Barack Obama ha vuelto a la escena internacional, esta vez no para hablar de su país, sino para «advertir» a dos naciones soberanas de Europa Central: Hungría y Polonia. En un reciente encuentro organizado por su fundación, el expresidente estadounidense mantuvo una conversación privada con activistas y exfuncionarios de estos países, a quienes elogió por su “lucha por la democracia”, mientras lanzaba una dura crítica contra los gobiernos legítimos de Budapest y Varsovia.
No se trata de una opinión casual: Obama presentó los casos de Hungría y Polonia como ejemplos emblemáticos del “avance del autoritarismo”, insinuando que los procesos políticos internos de estos países representan una amenaza al orden democrático.
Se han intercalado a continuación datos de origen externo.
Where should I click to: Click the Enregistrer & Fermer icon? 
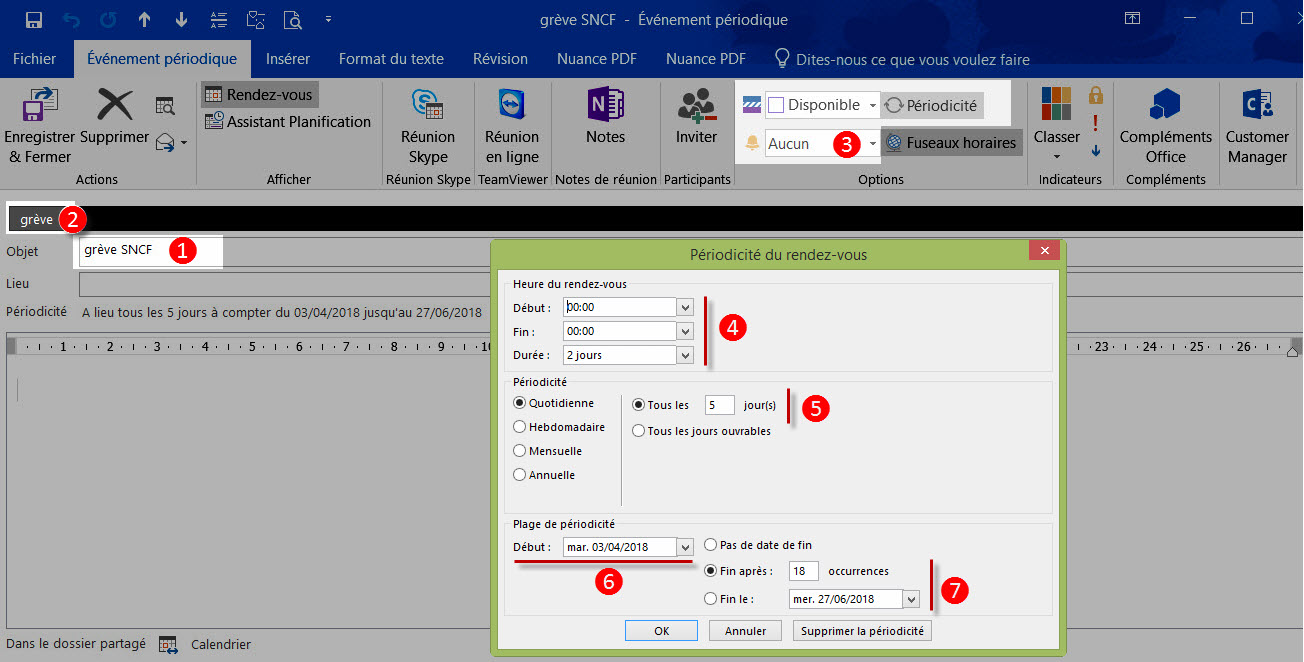(x=39, y=106)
Para ello, recurrió a testimonios de figuras alineadas con su agenda ideológica: el húngaro Sándor Léderer, un activista de sociedad civil que ha sido abiertamente crítico del gobierno de Viktor Orbán, y Zuzanna Rudzinska-Bluszcz, ex viceministra de Justicia polaca vinculada a sectores liberales y europeístas.
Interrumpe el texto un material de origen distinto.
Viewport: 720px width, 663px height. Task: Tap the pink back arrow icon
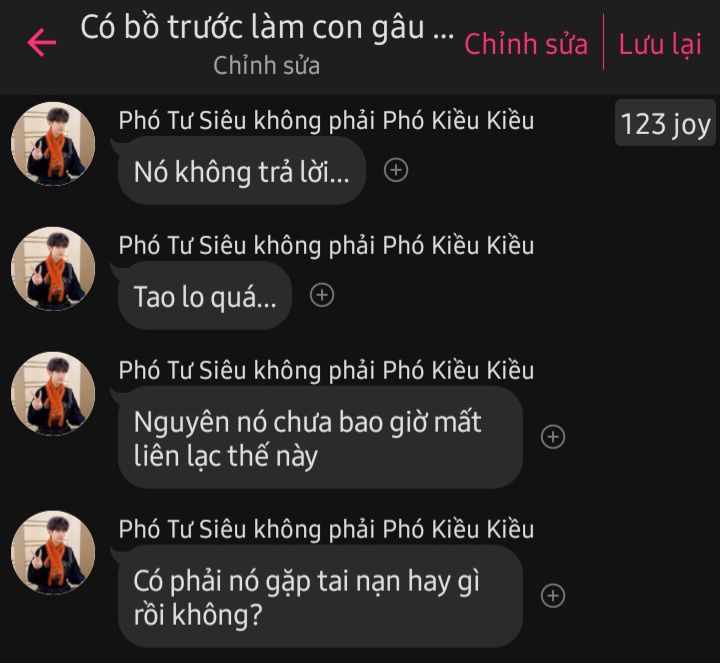[41, 43]
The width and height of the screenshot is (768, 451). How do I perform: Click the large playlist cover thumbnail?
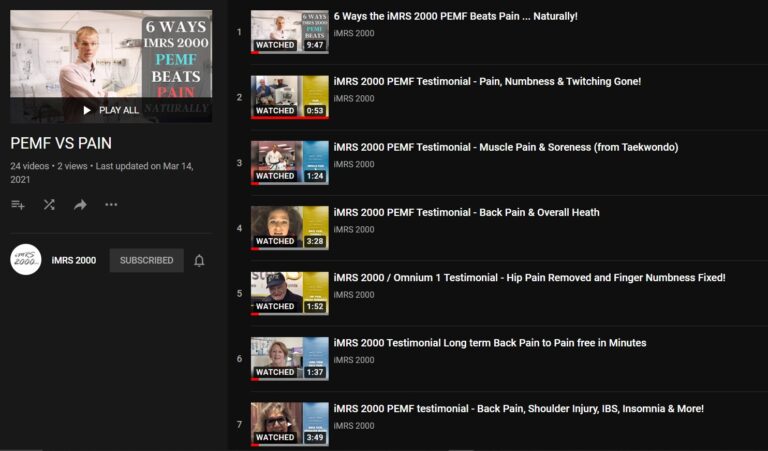tap(111, 67)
La pregunta es inevitable: ¿con qué legitimidad un expresidente de Estados Unidos, un país que no pertenece ni geográfica ni políticamente a la Unión Europea, pretende erigirse en árbitro del rumbo que deben tomar dos naciones europeas soberanas?
La respuesta parece estar en la visión globalista que Obama ha defendido sistemáticamente: la de una estructura supranacional en la que la soberanía nacional es vista como un obstáculo, y no como un pilar. Hungría y Polonia, con sus gobiernos firmemente arraigados en valores tradicionales, cristianos y en la defensa de la familia y la soberanía cultural, se han convertido en un problema para esa agenda. Por eso no sorprende que Obama haya decidido apuntar sus dardos precisamente contra dos de los pocos países europeos que no han cedido a las presiones ideológicas del progresismo global.
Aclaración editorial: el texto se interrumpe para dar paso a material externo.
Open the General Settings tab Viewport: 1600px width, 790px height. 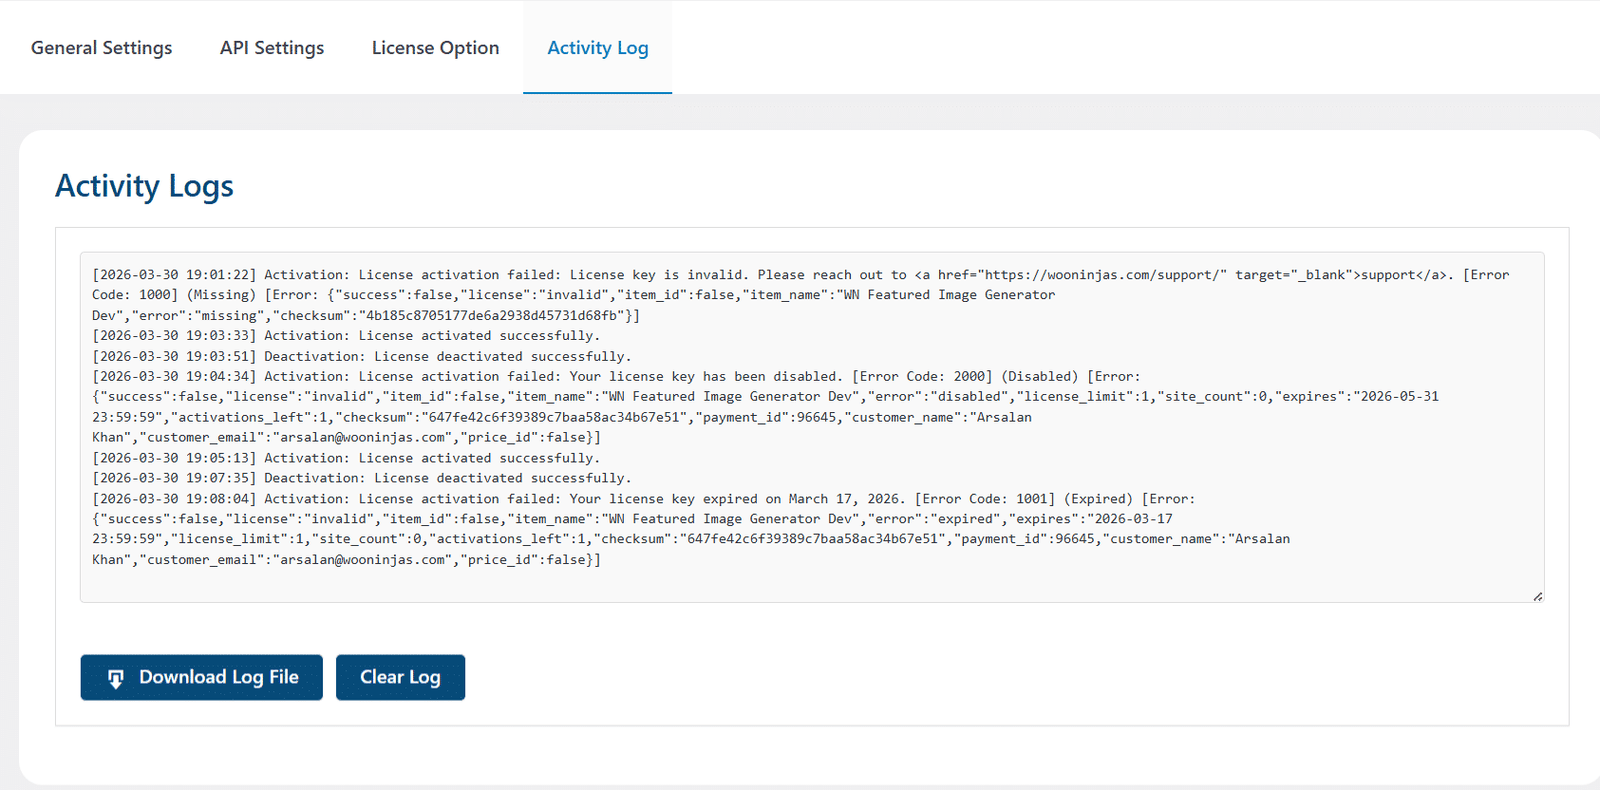101,48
Con todos los desafíos reales que atraviesa Europa —crisis migratoria, inseguridad, estancamiento económico, pérdida de cohesión social—, resulta revelador que Obama centre sus ataques en dos países que, lejos de estar en ruinas, han mostrado estabilidad política, crecimiento económico y una identidad cultural clara.
Este no es un simple “discurso académico” o una reflexión desinteresada. Es, en los hechos, un acto de injerencia política: una figura extranjera, con enorme influencia mediática y económica, utilizando su plataforma para socavar gobiernos electos democráticamente que no se alinean con su visión del mundo.